(Supplied data Opens)

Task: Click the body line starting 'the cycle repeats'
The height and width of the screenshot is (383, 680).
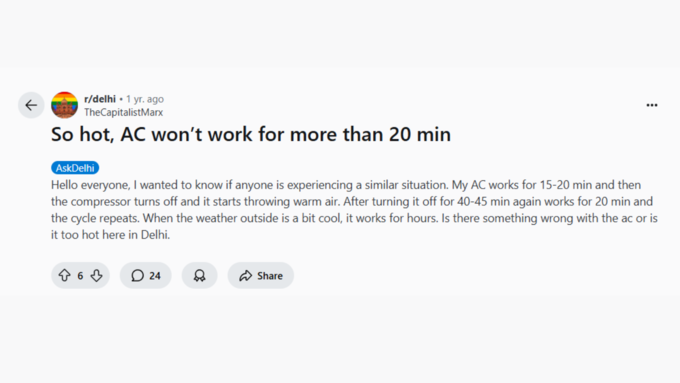Action: 354,218
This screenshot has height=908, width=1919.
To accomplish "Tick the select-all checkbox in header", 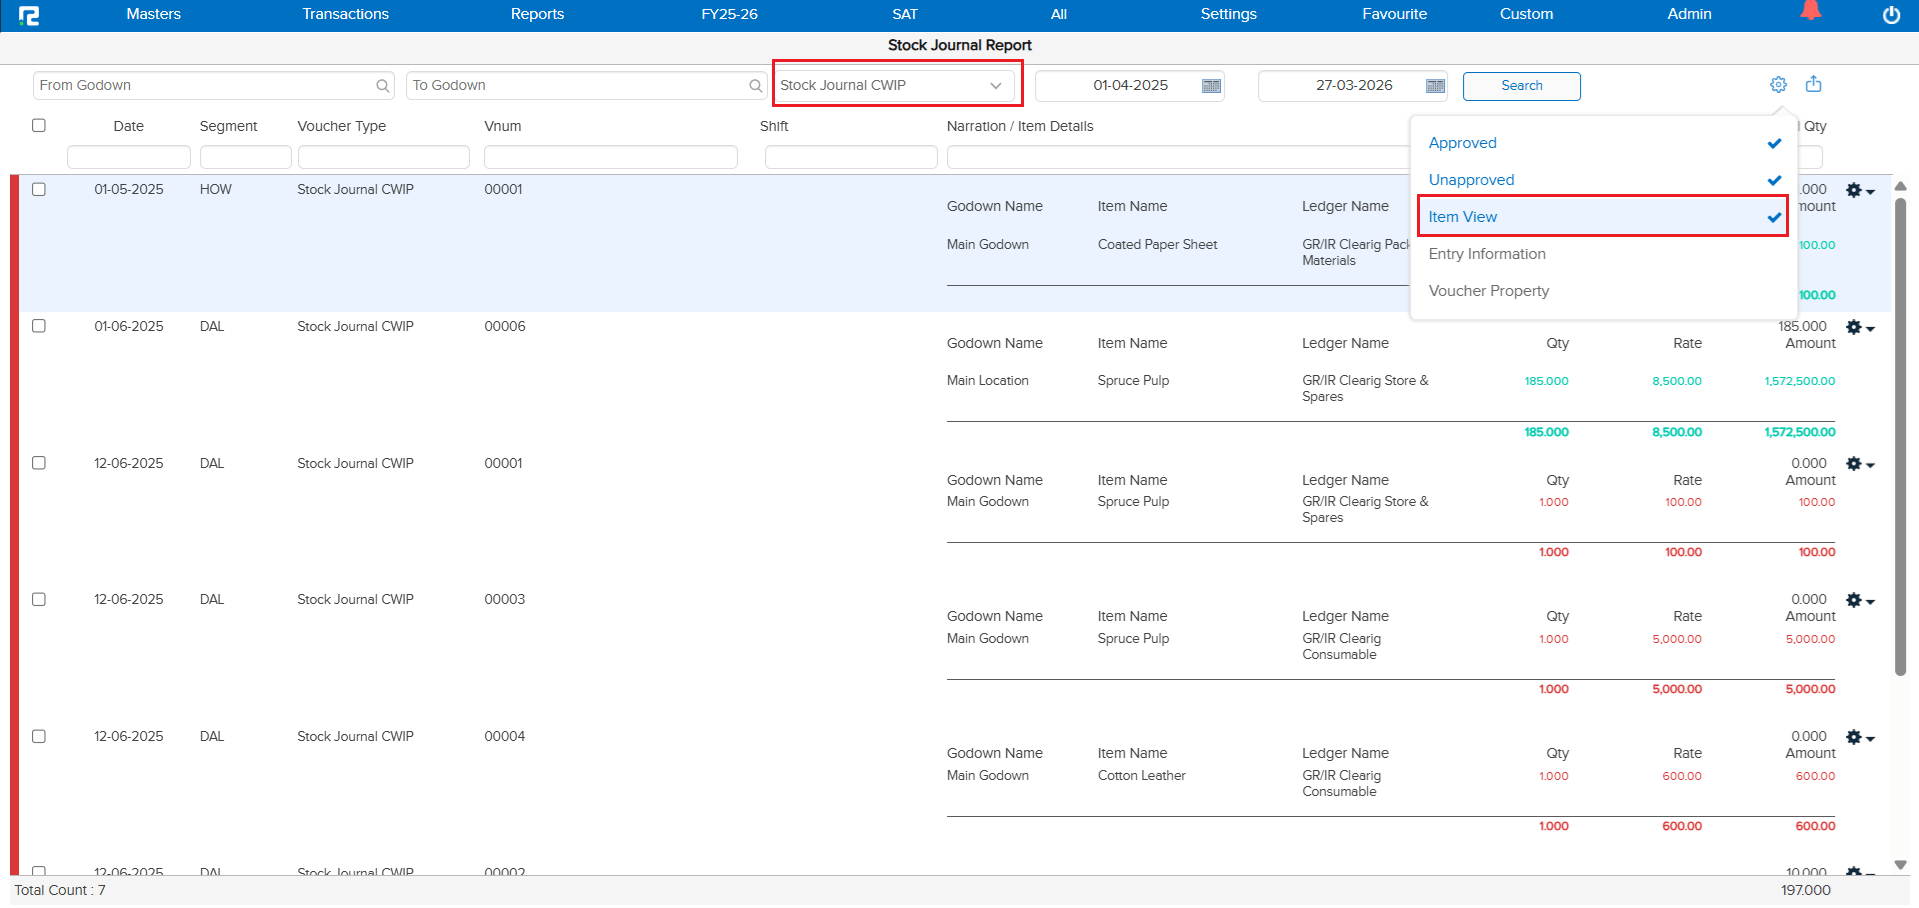I will click(39, 126).
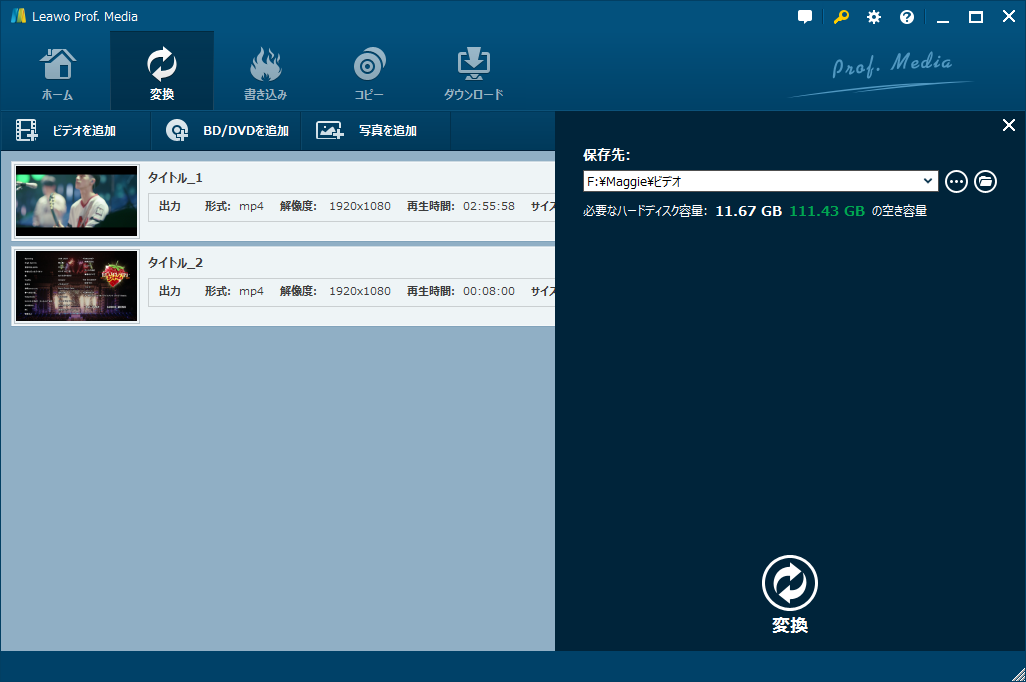Click the BD/DVDを追加 import icon
The height and width of the screenshot is (682, 1026).
[177, 130]

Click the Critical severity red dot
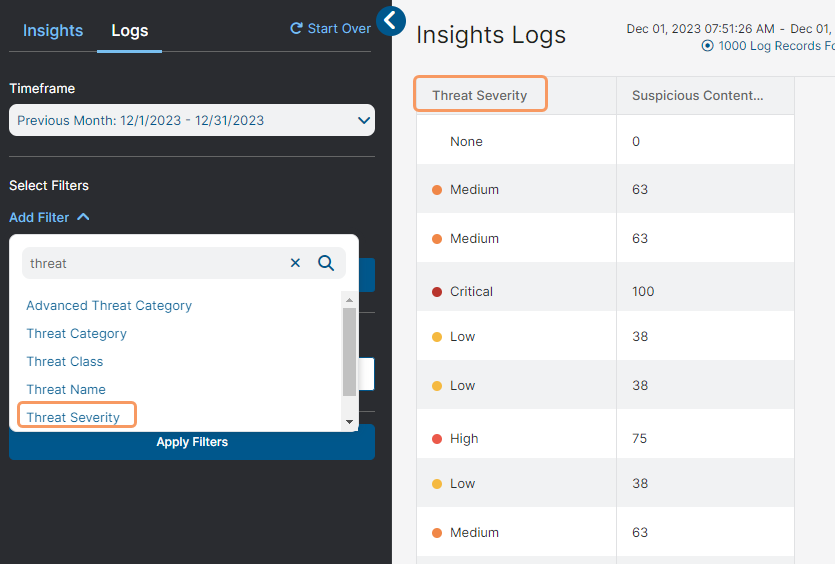[x=437, y=292]
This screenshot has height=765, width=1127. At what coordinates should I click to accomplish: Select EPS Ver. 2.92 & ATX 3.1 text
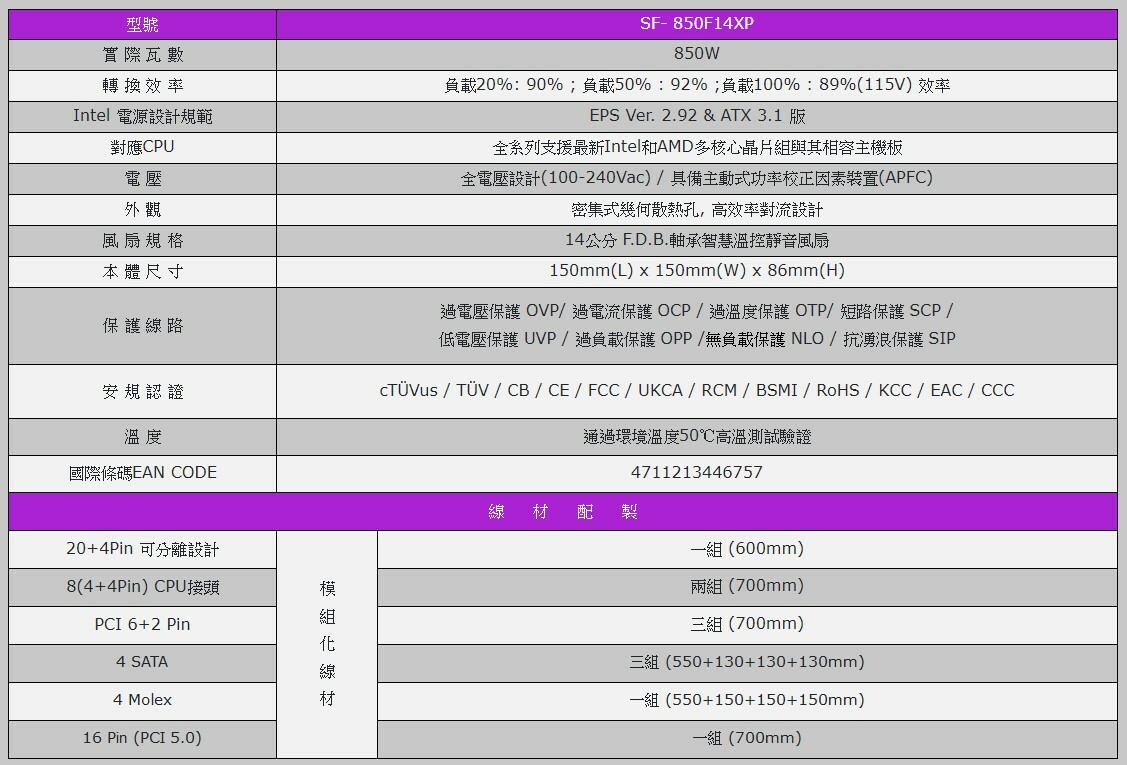point(696,116)

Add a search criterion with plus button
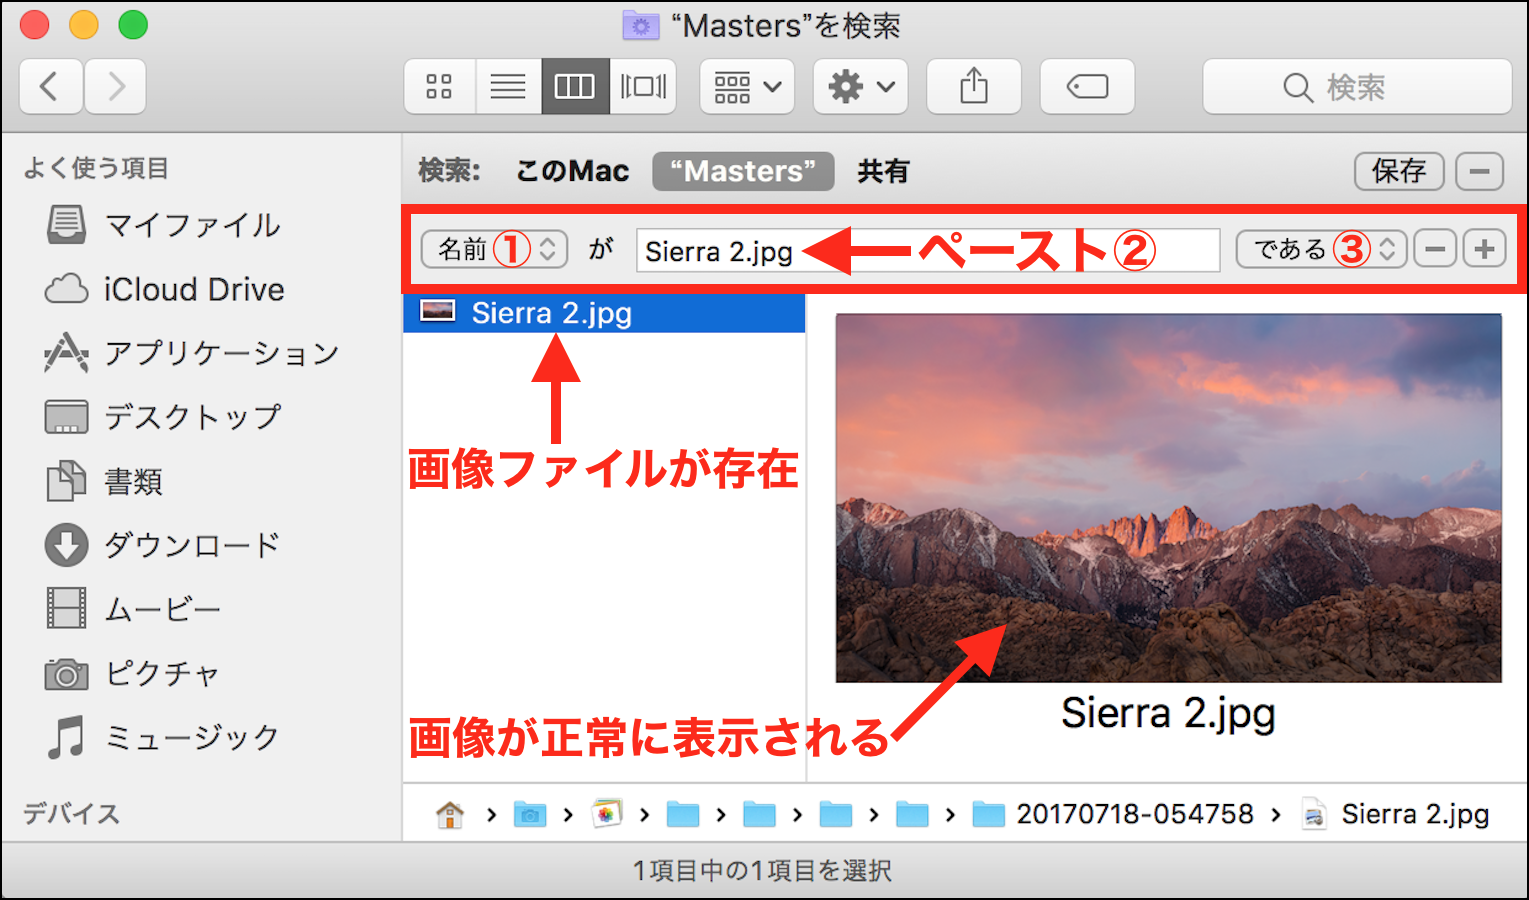pyautogui.click(x=1484, y=249)
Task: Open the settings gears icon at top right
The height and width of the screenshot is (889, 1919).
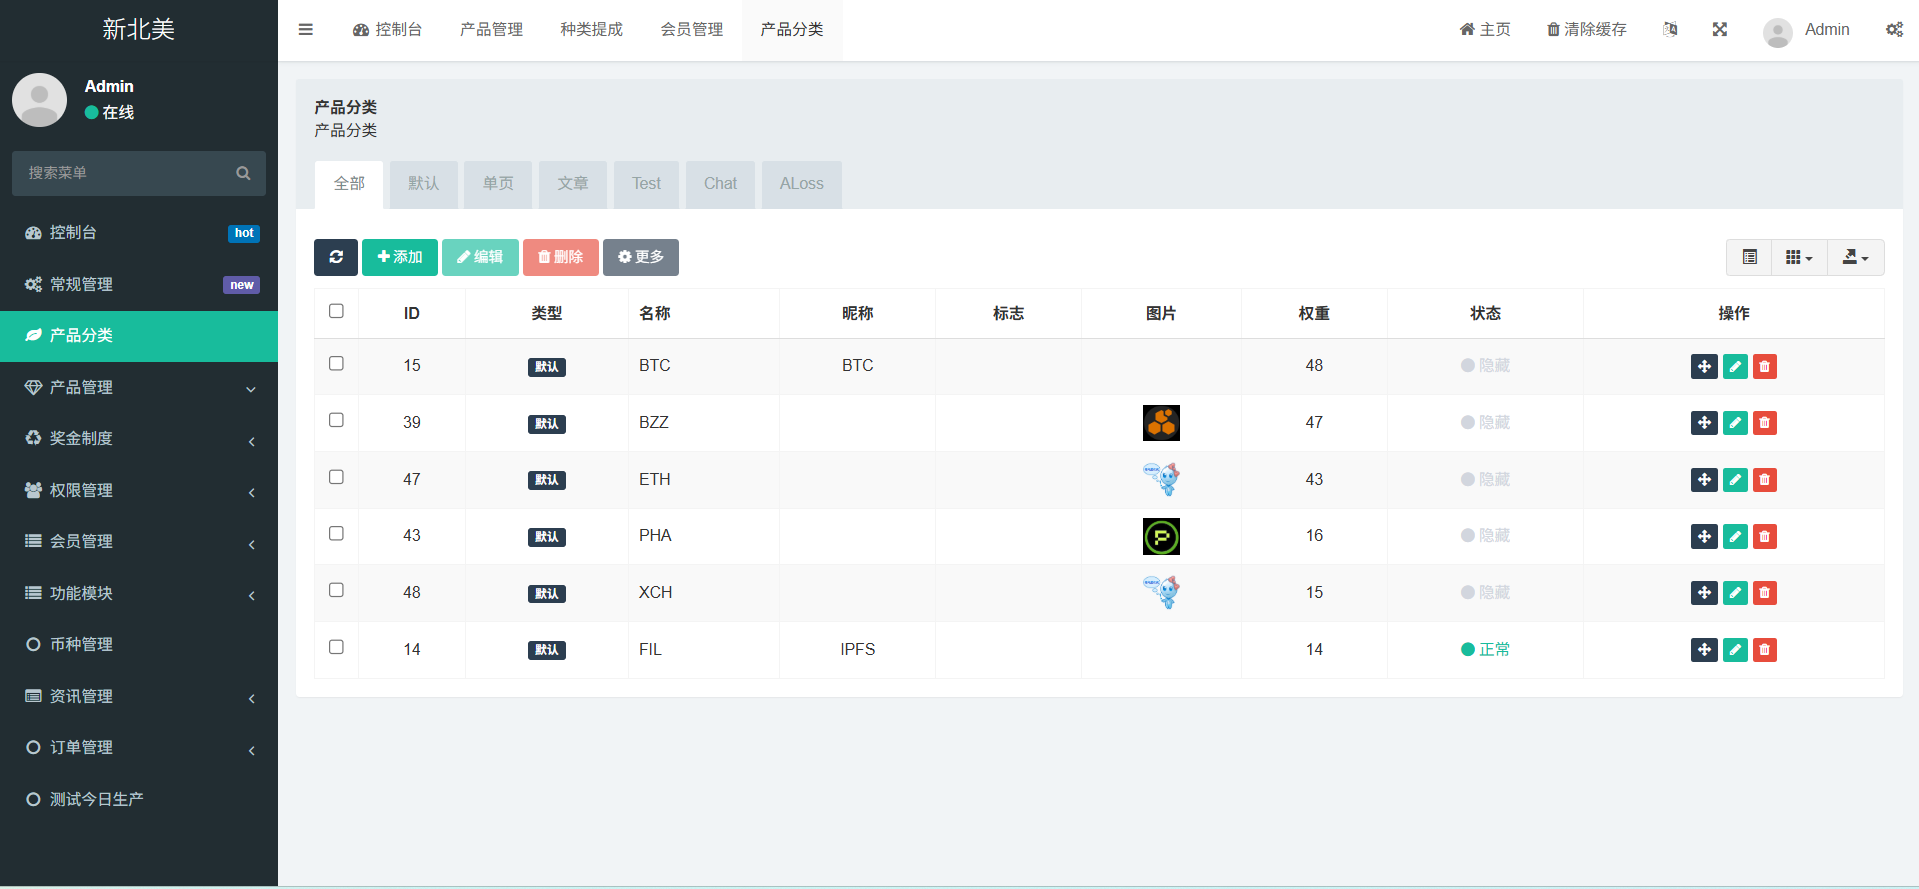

(Supplied data Closes)

▶ [What to do]
From the line containing "This screenshot has height=765, width=1127." to the last line of the entries, output every line exactly as written, but leave out the pictures.

▶ [Solution to the exercise]
This screenshot has height=765, width=1127. At what coordinates should I click to accomplish: Select EPS Ver. 2.92 & ATX 3.1 text
point(696,116)

Add a search criterion with plus button
pyautogui.click(x=1484, y=249)
Task: Open the settings gears icon at top right
The height and width of the screenshot is (889, 1919).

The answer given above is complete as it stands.